• Problem to work on: In the entries that follow, the lines from the one with "EN (344, 17)" through the one with "RSS (913, 1940)" are the ones to write out, exactly and with both ends included. Nothing else should appear.

Data for this task START

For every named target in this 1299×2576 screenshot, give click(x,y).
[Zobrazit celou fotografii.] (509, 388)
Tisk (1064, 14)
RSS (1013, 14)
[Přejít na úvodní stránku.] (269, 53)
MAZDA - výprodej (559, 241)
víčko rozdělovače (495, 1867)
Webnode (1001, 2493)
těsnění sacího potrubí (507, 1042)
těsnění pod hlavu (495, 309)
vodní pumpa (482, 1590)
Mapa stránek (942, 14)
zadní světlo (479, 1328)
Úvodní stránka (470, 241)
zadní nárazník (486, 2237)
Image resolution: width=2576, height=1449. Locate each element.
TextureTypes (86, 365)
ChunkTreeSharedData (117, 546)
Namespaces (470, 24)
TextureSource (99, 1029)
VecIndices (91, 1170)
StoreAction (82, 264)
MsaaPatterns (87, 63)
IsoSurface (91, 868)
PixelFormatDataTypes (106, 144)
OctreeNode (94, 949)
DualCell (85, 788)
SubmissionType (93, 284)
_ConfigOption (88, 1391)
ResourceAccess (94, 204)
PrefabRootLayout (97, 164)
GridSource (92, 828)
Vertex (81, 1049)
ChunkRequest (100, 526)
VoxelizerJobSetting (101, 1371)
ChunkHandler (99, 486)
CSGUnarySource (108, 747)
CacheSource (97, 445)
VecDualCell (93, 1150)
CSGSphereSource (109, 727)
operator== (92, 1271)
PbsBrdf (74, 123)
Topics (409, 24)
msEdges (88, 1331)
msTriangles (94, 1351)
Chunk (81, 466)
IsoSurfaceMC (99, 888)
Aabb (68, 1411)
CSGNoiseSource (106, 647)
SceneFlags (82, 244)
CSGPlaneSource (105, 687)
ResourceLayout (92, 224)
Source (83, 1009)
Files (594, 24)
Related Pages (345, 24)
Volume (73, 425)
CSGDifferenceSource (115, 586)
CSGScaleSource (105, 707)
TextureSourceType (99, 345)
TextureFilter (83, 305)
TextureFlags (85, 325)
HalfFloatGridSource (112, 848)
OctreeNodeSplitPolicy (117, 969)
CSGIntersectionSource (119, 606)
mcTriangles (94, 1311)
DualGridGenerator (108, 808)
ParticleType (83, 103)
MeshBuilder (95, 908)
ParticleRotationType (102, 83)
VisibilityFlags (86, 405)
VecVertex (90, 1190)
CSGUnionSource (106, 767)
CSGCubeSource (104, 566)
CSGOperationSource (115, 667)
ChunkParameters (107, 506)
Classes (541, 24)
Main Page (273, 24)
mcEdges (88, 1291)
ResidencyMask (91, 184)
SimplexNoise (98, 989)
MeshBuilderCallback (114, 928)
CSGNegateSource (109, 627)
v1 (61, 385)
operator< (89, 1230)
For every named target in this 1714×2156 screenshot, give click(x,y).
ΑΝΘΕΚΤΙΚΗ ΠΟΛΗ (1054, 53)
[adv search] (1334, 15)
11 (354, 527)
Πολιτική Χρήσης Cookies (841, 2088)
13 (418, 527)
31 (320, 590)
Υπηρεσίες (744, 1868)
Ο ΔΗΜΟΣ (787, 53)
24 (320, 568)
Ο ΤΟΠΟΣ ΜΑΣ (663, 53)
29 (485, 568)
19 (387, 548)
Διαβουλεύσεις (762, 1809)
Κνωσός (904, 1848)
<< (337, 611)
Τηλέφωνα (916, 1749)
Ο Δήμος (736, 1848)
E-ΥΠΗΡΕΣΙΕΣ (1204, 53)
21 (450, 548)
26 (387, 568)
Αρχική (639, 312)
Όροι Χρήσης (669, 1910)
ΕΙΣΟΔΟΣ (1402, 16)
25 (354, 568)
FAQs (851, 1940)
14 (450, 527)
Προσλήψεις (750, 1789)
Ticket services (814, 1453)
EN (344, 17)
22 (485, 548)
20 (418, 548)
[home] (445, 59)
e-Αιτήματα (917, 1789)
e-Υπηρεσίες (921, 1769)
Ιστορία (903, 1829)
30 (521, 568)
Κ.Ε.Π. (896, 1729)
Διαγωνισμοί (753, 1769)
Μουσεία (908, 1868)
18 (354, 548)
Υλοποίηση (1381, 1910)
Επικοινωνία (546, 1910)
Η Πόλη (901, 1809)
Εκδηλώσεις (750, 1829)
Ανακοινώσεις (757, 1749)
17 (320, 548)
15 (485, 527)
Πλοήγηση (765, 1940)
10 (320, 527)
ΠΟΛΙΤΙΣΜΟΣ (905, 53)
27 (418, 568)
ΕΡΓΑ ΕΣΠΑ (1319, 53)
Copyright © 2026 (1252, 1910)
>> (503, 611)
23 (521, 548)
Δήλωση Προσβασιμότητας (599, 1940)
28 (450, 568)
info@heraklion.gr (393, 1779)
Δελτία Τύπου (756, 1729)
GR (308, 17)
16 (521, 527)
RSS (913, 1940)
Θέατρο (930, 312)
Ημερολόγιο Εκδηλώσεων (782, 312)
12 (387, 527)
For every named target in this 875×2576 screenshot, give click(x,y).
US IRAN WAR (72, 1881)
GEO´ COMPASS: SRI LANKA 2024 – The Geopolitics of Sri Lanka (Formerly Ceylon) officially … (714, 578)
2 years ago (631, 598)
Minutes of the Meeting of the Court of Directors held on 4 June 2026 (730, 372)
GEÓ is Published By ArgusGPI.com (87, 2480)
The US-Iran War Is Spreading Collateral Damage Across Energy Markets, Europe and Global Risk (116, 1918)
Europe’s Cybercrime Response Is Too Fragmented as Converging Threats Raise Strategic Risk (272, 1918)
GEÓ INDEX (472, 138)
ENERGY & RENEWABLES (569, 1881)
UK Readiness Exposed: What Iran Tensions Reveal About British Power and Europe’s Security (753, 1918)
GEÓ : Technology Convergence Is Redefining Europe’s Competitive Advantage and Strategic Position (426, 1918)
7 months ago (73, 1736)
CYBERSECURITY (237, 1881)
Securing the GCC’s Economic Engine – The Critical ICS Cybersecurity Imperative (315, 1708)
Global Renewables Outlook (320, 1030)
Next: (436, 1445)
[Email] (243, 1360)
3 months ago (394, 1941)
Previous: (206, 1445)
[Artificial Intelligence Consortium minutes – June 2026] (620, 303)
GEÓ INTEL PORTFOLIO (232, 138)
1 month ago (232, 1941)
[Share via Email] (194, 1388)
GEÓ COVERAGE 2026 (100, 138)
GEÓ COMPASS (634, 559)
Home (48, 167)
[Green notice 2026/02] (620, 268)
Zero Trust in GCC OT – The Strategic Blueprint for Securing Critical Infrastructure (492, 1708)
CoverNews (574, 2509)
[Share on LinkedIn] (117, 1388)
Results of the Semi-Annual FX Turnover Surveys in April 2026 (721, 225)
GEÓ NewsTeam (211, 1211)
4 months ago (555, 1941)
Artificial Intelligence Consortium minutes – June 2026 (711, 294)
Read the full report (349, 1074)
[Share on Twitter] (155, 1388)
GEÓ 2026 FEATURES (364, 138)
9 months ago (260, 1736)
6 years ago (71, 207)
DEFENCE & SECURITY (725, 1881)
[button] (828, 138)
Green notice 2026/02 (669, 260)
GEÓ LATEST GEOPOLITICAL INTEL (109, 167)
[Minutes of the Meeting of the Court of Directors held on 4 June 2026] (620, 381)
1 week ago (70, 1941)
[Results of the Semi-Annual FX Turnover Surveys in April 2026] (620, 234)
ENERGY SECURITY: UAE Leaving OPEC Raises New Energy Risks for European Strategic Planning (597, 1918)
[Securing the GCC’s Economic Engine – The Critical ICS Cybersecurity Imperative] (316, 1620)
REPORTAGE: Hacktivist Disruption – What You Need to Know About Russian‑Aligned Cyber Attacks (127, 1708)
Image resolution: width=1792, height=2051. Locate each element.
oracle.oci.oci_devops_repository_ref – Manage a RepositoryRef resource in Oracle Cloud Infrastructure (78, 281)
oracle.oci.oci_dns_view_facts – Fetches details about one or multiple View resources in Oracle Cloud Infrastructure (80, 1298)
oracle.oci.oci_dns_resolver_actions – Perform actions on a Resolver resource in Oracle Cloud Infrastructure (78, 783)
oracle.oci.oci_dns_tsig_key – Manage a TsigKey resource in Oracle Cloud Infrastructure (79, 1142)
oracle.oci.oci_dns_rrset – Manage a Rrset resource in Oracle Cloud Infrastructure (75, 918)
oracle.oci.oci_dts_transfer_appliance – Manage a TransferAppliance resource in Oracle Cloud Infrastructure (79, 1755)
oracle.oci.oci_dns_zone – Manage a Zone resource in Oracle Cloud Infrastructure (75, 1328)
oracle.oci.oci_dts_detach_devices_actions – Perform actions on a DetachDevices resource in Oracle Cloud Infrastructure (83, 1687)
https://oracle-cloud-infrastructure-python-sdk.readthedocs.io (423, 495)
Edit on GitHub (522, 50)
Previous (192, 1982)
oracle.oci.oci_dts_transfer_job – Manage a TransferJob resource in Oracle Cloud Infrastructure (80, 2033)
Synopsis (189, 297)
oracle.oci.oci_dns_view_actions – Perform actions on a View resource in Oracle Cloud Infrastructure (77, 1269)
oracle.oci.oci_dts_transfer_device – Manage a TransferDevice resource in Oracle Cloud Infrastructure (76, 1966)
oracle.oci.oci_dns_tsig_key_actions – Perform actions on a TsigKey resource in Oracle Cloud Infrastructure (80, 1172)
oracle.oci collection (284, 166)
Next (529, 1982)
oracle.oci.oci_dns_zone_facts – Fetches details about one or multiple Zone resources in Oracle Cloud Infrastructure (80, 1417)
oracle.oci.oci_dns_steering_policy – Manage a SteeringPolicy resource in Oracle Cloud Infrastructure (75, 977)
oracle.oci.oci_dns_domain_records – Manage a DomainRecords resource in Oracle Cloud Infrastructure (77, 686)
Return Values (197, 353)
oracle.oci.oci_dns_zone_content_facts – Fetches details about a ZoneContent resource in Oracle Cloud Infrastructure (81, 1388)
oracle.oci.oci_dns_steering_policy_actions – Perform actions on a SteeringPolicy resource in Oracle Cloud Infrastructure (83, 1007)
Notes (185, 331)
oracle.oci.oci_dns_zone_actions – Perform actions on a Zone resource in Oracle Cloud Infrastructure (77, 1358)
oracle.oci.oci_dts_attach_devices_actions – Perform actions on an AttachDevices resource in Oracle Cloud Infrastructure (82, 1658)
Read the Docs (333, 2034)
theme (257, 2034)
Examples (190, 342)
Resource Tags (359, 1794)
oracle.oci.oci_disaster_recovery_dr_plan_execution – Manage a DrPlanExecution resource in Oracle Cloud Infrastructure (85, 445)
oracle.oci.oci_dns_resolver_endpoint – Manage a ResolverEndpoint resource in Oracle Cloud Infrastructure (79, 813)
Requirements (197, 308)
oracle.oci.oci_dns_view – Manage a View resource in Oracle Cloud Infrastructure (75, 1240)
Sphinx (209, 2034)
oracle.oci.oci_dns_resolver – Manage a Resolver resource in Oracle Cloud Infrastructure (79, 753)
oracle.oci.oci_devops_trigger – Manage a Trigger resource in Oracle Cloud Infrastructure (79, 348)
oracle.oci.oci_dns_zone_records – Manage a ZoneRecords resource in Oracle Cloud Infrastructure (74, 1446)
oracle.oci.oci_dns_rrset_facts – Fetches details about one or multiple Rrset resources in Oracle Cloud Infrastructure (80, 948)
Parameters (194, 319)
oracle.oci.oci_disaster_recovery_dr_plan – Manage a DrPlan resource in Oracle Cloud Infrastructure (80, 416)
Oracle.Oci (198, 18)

Data for this task END

• Solution below:
EN (344, 17)
22 (485, 548)
20 (418, 548)
[home] (445, 59)
e-Αιτήματα (917, 1789)
e-Υπηρεσίες (921, 1769)
Ιστορία (903, 1829)
30 (521, 568)
Κ.Ε.Π. (896, 1729)
Διαγωνισμοί (753, 1769)
Μουσεία (908, 1868)
18 (354, 548)
Υλοποίηση (1381, 1910)
Επικοινωνία (546, 1910)
Η Πόλη (901, 1809)
Εκδηλώσεις (750, 1829)
Ανακοινώσεις (757, 1749)
17 (320, 548)
15 (485, 527)
Πλοήγηση (765, 1940)
10 (320, 527)
ΠΟΛΙΤΙΣΜΟΣ (905, 53)
27 (418, 568)
ΕΡΓΑ ΕΣΠΑ (1319, 53)
Copyright © 2026 (1252, 1910)
>> (503, 611)
23 (521, 548)
Δήλωση Προσβασιμότητας (599, 1940)
28 (450, 568)
info@heraklion.gr (393, 1779)
Δελτία Τύπου (756, 1729)
GR (308, 17)
16 (521, 527)
RSS (913, 1940)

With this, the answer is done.